Daughter of the Saints: Growing Up in Polygamy
Summary (from the publisher): I am the daughter of my father's fourth plural wife, twenty-eighth of forty-eight children a middle kid, you might say." So begins this astonishing and poignant memoir of life in the family of Utah fundamentalist leader and naturopathic physician Rulon C. Allred. Since polygamy was abolished by manifesto in 1890, this is a story of secrecy and lies, of poverty and imprisonment and government raids. When raids threatened, the families were forced to scatter from their pastoral compound in Salt Lake City to the deserts of Mexico or the wilds of Montana. To follow the Lord's plan as dictated by the Principle, the human cost was huge. Eventually murder in its cruelest form entered when members of a rival fundamentalist group assassinated the author's father. Dorothy Solomon, monogamous herself, broke from the fundamentalist group because she yearned for equality and could not reconcile the laws of God (as practiced by polygamists) with the vastly different laws of the state. This poignant account chronicles her brave quest for personal identity.
Review: Author Dorothy Allred Solomon is one of forty-eight children born to her polygamous father and is descended from four generations of polygamy. In this work of non-fiction, she presents a family biography and also a memoir of her childhood and insights of growing up in a world where men where encouraged to take multiple wives.
As expected, Solomon shares some sad tales of poverty and violence from her childhood. Her siblings are forced to live on carrots for a month at a time and are hounded by federal authorities, which leads to the family being scattered, an unbearable stint of poverty in Mexico, and her father being imprisoned for a period of time. Indeed, her family became recognizable thanks to their family making the press; "Soon photos of my family dominated double pages of Life magazine" (161).
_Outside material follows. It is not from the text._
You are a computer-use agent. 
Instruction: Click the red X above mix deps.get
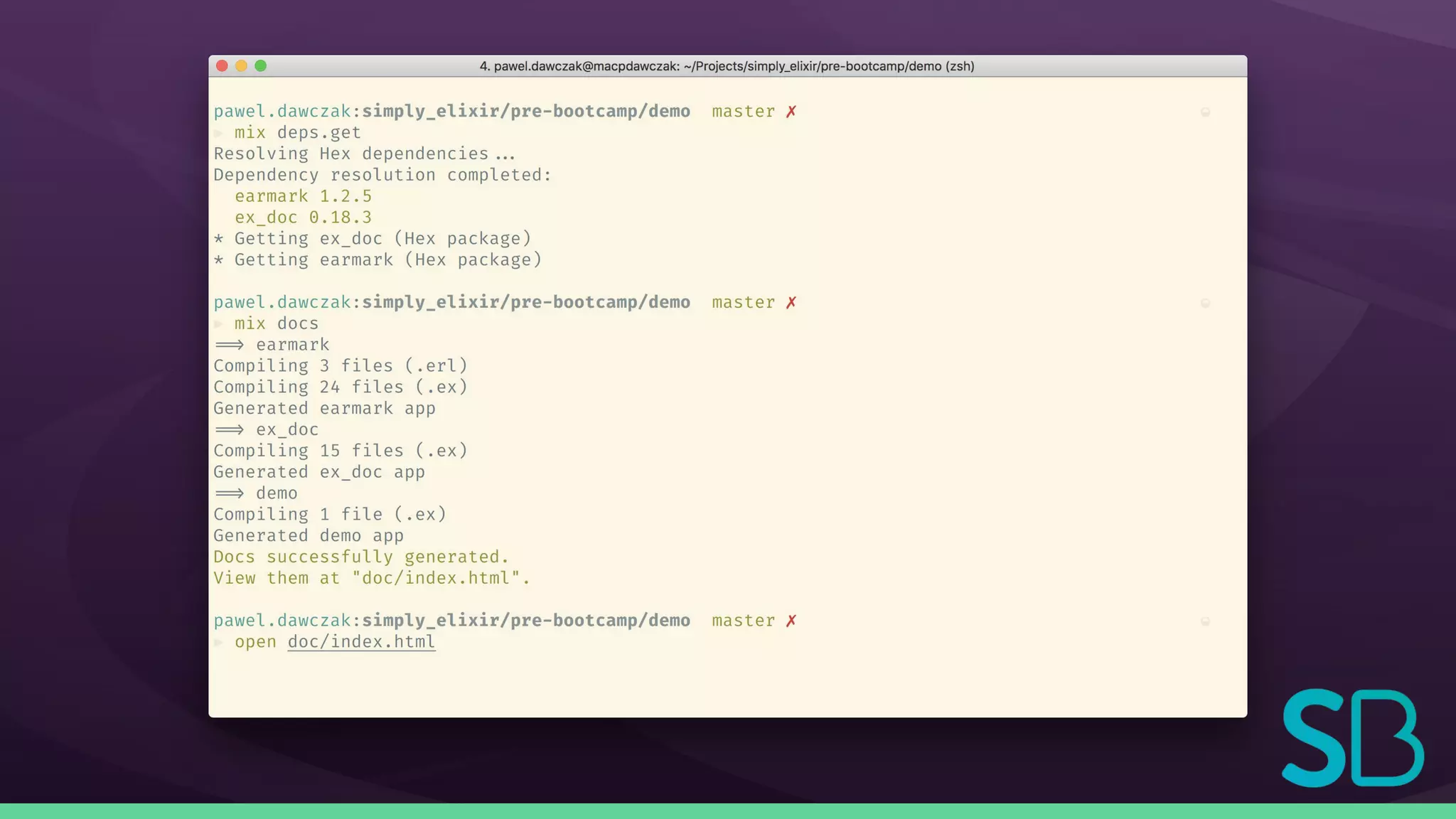click(791, 112)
Yet though Solomon has chosen to live a monogamous life and certainly portrays the negatives to polygamous lifestyles, she seems to work hard to portray an accurate portrait of her family. She seems very fond of her father, whose fault she seems to believe was in trying to get to everyone what they needed and thus spreading himself far, far too thin. Aside from poverty, the greatest sadness of the lives of his wives and children is that they never got enough personal attention from their patriarch, Rulon. When her father is shot and killed, the whole family mourned and her true affection for her father shines through this book, even as the author acknowledges his faults.
Particularly interesting to me were the sections where Solomon details her family history, including her Grandfather Harvey, who left detailed records of the period in his life when he chose to take a second wife, despite his first wife's anguish: "Her grief was something I will never forget and so great that I told her I would not cause her such sorrow" (99). Yet he ultimately did, spawning multiple generations of wives experiencing grief and sorrow as their husbands turned to more and more wives.
My greatest frustration with this book is that it seemed poorly organized. It jumps around in time and is lacks details on some major points. I wasn't sure in what time period the author was born until I looked her up, since it's never made clear. I also wasn't sure how Grandfather Harvey is related to her exactly - the details of her family tree seem murky at best, although that is partly understandable because of the breadth of each generation of her polygamous family tree. Other sections are just plain vague, summarizing large periods of the family by breezy sentences like, "Some sons were blessed and others disowned. Some daughters were greeted with a kiss, others with a reprimand. After the seeming conclusion of the book, it begins again with scattered stories the author wanted to include but which don't fit into the flow of the narrative at the beginning. I know she had many family members to tackle, but as a reader, I felt as if this book would have benefitted from more firm editing and shaping of the narrative flow.